One of those street revolts calling for xenoid blood can always be brought under control. We’ve always been able to control them. Until, every ten or twelve years, suddenly the day comes when the plebs are so desperate they don’t give a rat’s ass if we shoot all their hides full of holes. Until the day comes when they understand they’re so miserable they’ve got nothing left to lose but their messed up shithole lives. And not even that matters much to them, so long as they can take a few of ours with them.

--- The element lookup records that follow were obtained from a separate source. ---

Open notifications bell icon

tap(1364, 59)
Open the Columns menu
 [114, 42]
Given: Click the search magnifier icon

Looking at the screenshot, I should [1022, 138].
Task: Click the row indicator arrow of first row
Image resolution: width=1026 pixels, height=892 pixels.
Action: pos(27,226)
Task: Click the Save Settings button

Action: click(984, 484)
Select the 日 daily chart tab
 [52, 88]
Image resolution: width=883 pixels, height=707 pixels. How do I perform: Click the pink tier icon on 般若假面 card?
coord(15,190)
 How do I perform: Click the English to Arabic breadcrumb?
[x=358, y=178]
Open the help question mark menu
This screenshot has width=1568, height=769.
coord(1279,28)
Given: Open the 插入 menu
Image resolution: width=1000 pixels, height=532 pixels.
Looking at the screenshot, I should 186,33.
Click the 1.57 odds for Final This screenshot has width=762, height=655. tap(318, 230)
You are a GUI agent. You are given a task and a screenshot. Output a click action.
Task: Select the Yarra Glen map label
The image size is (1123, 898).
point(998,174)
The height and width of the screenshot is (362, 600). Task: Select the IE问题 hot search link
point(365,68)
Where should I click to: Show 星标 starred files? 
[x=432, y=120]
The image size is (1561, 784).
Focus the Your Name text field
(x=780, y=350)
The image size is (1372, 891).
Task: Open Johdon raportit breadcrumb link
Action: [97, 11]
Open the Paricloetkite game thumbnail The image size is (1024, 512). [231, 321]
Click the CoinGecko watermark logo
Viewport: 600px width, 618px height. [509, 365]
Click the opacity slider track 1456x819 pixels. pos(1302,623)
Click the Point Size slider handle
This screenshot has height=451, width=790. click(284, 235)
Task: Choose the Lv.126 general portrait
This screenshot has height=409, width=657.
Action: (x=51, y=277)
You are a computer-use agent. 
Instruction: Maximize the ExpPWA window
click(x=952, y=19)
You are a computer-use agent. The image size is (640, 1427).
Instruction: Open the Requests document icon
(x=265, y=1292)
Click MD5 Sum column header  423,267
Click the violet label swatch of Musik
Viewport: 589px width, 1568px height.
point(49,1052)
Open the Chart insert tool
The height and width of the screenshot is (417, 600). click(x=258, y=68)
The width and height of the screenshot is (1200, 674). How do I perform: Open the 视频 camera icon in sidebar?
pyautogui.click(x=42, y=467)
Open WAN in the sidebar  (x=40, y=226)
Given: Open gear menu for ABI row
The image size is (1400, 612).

Because it’s really the xenoids’ fault, but there are never any xenoids around to get bashed; those bugs can sniff out a disturbance better than a mutant bloodhound.

When you see the first riot get out of hand and overwhelm your friends in the antiriot squad, forget about corps solidarity and Greek legends. Run, hide your uniform, find yourself a safe hidey-hole—as far from the city as possible. It happens every ten or twelve years, and it always leads to the same result: Nothing.

The bugs from beyond Pluto show up with the heavy artillery, take their people out of there, and melt the place down. They don’t care if us “buglickers” are still here, risking our hides to keep their tourist paradise safe. After all, we’re the native cannon fodder. They cut the problem out at the root: they wipe out the whole city, or the whole continent, if things go too far. Look what they did to Africa in Contact times.

You wouldn’t want to see what a place that used to be a city looks like after everything in it is vaporized—just like that, in a couple of seconds. Not many ruins are left, and hardly any human remains. There’s no harmful radiation or toxic gas, the soil isn’t poisoned, the people who escaped before the disturbances can come back and resume normal lives. If they have anywhere to live. Because otherwise, their only choice is to grit their teeth, bow their heads, swallow their rage, and start working like mules to rebuild their leveled town.

But here and there on the ground, and on some walls that held up, who knows how, there are the shadows left by the volatilized bodies. Like ghosts, motionlessly accusing who knows who. Until the walls are knocked down or repainted.

And nobody cries over them, at least not publicly. The disturbance and the people who kicked it up are forgotten, and life goes on. Until the next explosion.

Once I saw a holovideo about some little animals that look like fat guinea pigs and that live up there in the Artic, eating moss and junk like that. The foxes, the polar bears, the owls, even the Eskimos, all the predators that don’t want to starve to death hunt them and eat them by the fistful. But they reproduce, they reproduce. Like guinea pigs, you follow me, Markus? And there’s more and more of them—until there’s no moss or anything left to eat.

Then they gather, armies of millions and millions of them, and migrate. Like crazy, and nobody can stop them. Not looking for more food or new territory, just looking for the sea. And the wolves, the foxes, all the predators follow them, gobbling them up by the thousands... until the fat guinea pigs dive head-first off the coast and swim out to sea. Then the sharks and seagulls keep on eating them, and thousands and thousands more drown... until there aren’t any left.

And the two or three that didn’t migrate go back to reproducing and getting eaten, until ten or fifteen years later the cycle repeats itself. And repeats, and repeats, and repeats.

I’d like to think, only until one day. Though I’m more of a fox or a hawk than one of them...

What’s that? Lemmings? If you say so. You’re the educated one here. Like I said, Sergeant Romualdo never...

Click
.

“That’s enough.” Sweating, Colonel Kharman turned off the recording and wiped his forehead with a silk handkerchief. “The rest is half-baked biological and philosophical speculation. It would not interest you, Murfal, Your Excellency.

“Perhaps it would be... instructive,” the other wondered. His human body moved with the almost imperceptible time lag of a “horse’s” movements. Murfal was an Auyar.

“I don’t doubt it,” Kharman insisted, wiping the sweat from his broad brow. “But we already have more than enough evidence to send that poor devil of a sergeant to Body Spares for the rest of his life. And we know enough about the status and methods of corruption in our corps for us to take appropriate measures... I do not know how to thank you enough for your cooperation.”